CSC229 Computer Animation III is a continuation of Computer Animation I and II. Students will apply the functions of various 3DMAX plugins such as Hypermatter, Clay Studio, Sand Blaster, Splash, and Trees to develop a portfolio. 3 credits
Pre-requisite: DAP219 or CSC219.

CSC235 Strategic Infrastructure Security is a course in the principles and practices of hardening strategic systems and pathways in the network infrastructure. The student will be exposed to a solid foundation in security topics such as penetration testing, capturing and analyzing packets, signature analysis, operating system hardening, risk analysis, router security, wireless security, and cryptography.
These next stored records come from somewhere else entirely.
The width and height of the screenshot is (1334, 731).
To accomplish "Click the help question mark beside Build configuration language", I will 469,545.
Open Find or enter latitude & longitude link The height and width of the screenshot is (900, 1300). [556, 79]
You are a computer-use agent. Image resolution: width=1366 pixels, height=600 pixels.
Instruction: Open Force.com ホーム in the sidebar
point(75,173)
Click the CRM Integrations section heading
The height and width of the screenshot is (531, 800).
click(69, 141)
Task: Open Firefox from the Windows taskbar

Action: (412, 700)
This course prepares the student to take the current Security Certified Network Professional (SCNP) exam. 3 credits
Pre-requisite: CSC225 or permission of instructor.
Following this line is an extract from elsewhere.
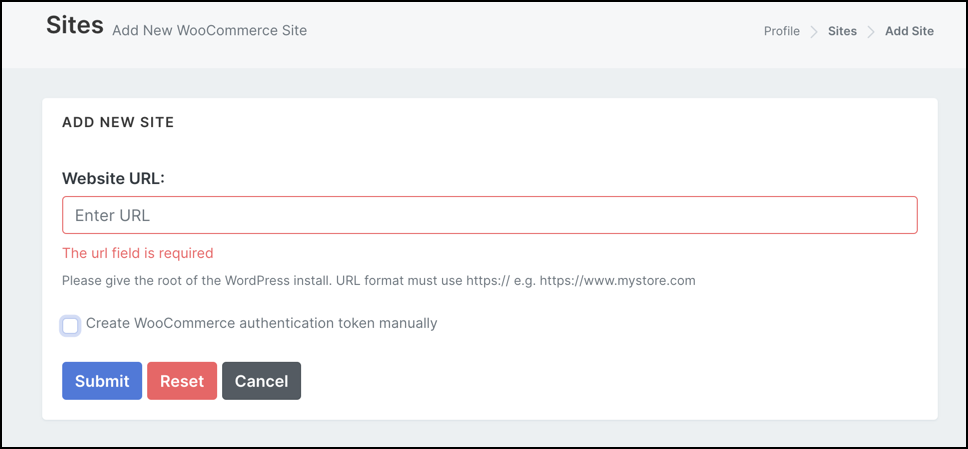The height and width of the screenshot is (449, 968).
Task: Click the 'The url field is required' error
Action: pyautogui.click(x=137, y=253)
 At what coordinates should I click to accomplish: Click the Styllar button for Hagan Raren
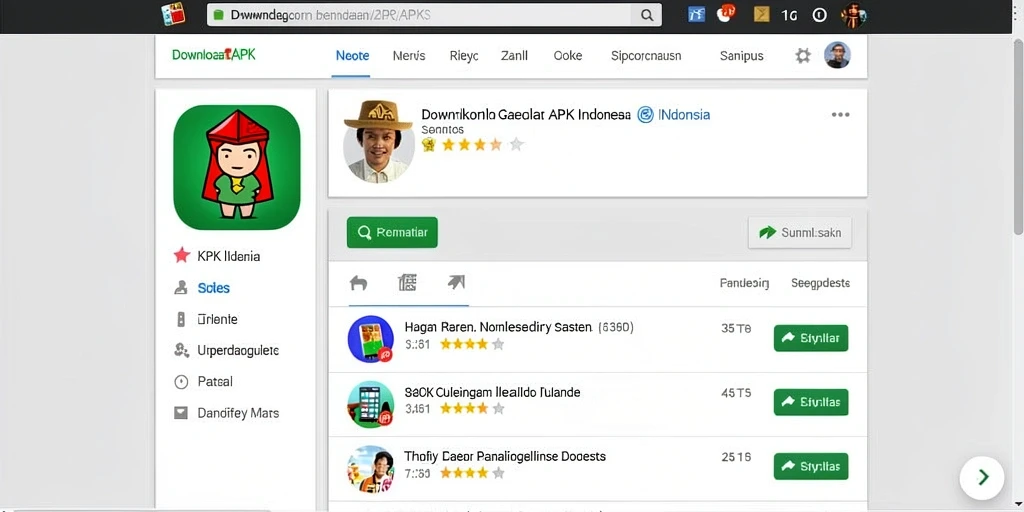click(x=810, y=338)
CSC258 Cisco Certified Network Associate prepares students for the Cisco Certified Network Associate (CCNA) certification exam 640-802. It focuses on implementing, managing, protecting, and troubleshooting small to medium-size enterprise branch networks. 4 credits
Pre-Requisite: CSC140 or permission of the instructor.

CSC260 Oracle II Database Programming SQL prepares students for Oracle certificate IZO-047. Students will implement database design by creating a physical database using SQL, the industry-standard database programming language. Upon completion of this course, students have the opportunity to sit for the exam/s required to qualify as an Oracle Certified Associate Developer. 3 credits
Pre-requisite: CIS161 or CSC161.

CSC263 Oracle III Database Fundamentals I will provide students with a conceptual understanding of the Oracle database architecture and how its components work and interact with one another. Students will learn how to create an operational database and properly manage the various structures in an effective and efficient manner. This course is designed to prepare students to take the Oracle Certified Associate exam: Exam #1Z0-031, which is the first of three certificates needed to be certified as an Oracle Database Administrator (DBA). 3 credits
Pre-requisites: CIS261, CSC261 or permission of instructor.

CSC264 Oracle IV Database Fundamentals II provides an introduction to the topics concerning data backup and disaster recovery procedures using Oracle Recovery Manager (RMAN), SQL, and Enterprise Manager. Advanced Oracle 10g options such as Scheduler, Automatic Storage Management (ASM), and Database Resource Manager are discussed. Oracle 10g also performs a number of operations automatically. 3 credits
Pre-requisites: CIS263, CSC263 or consent of instructor.

CSC 265 Oracle V Database Security Auditing addresses the implementation of database security on modern business databases. Hands-on projects and case studies are used to reinforce and apply skills and knowledge to real-world scenarios on database security and auditing. 3 credits
Pre-requisites: CIS264, CSC264 or consent of instructor.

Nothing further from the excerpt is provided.